TASK DIRECTIONS:
What you produce should be the lines from the line containing "1203x727 pixels." through the last line below, both ends included, reproduced exactly and without pictures.

Data records
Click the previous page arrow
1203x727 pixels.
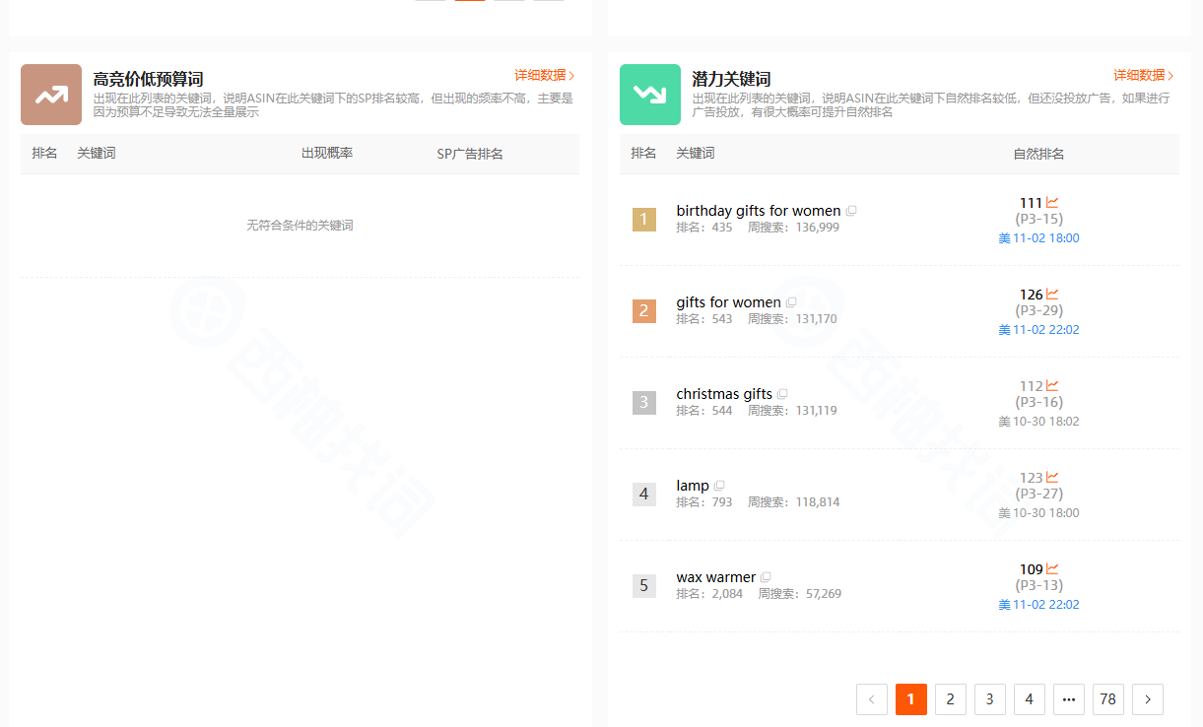point(872,699)
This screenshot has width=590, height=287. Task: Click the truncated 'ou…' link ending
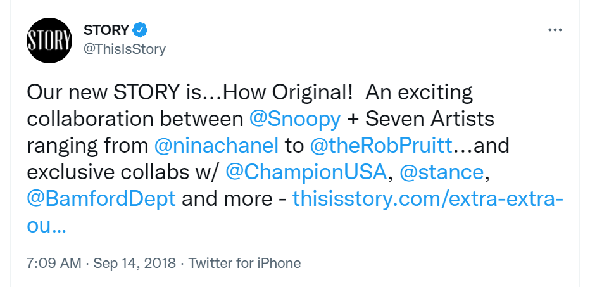46,226
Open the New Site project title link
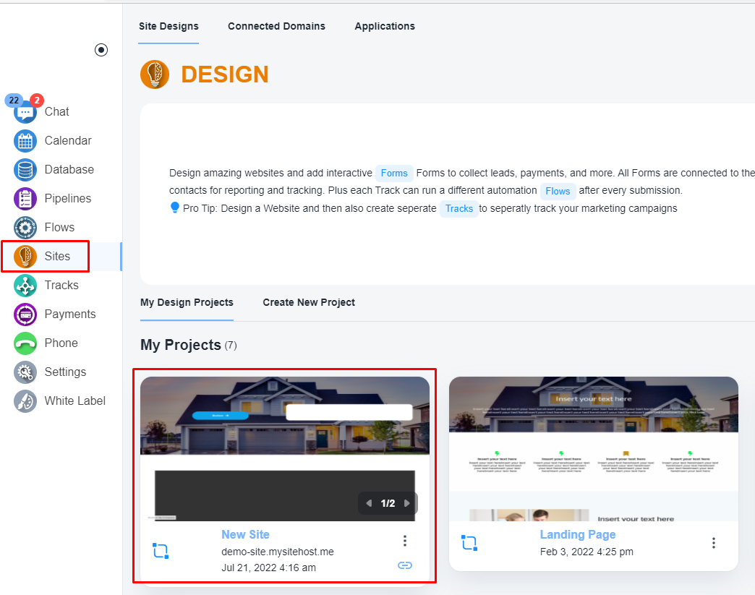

SOLVED EXERCISE:
1203x727 pixels.
point(872,699)
This screenshot has width=590, height=287. Task: Click the truncated 'ou…' link ending
46,226
Open the New Site project title link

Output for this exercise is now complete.